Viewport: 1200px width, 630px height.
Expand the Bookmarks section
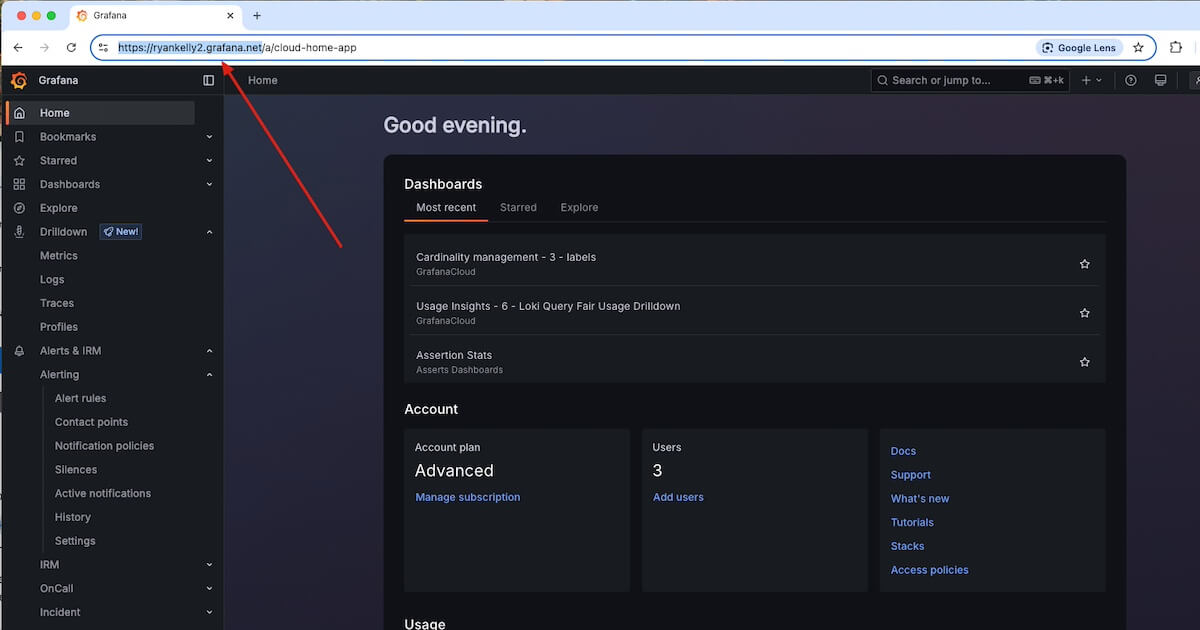point(208,136)
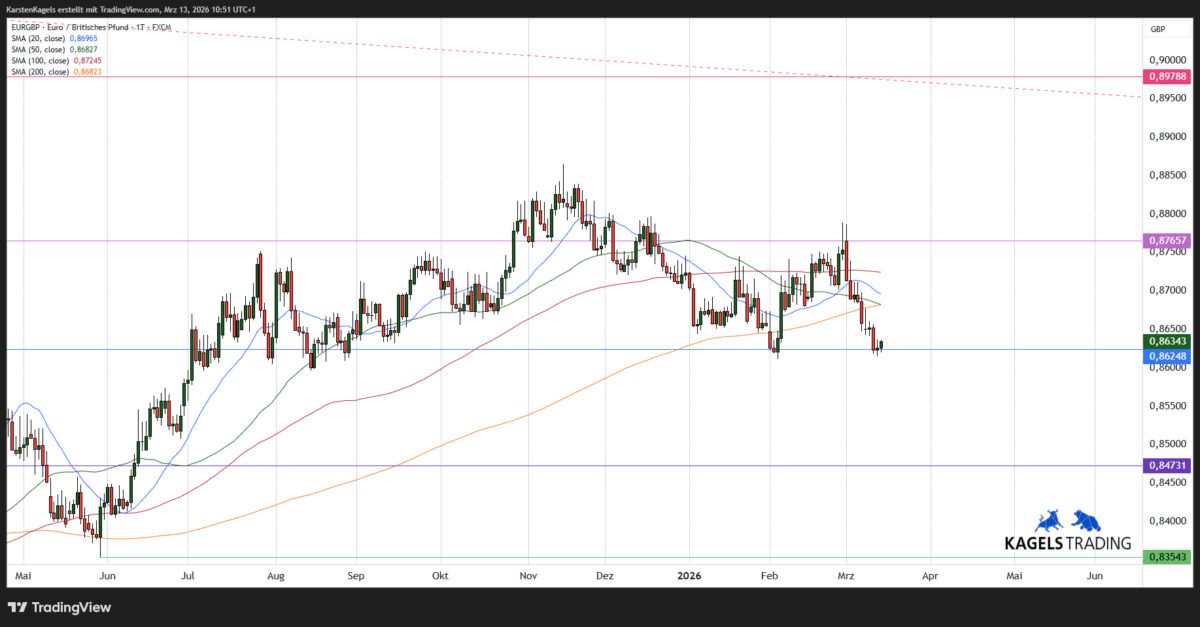Open data source menu via FXCM label
This screenshot has width=1200, height=627.
pos(160,27)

Requirement>
Collect every line above that contains the string "height".

Expected answer>
Viewport: 1200px width, 630px height.
This screenshot has width=1200, height=627.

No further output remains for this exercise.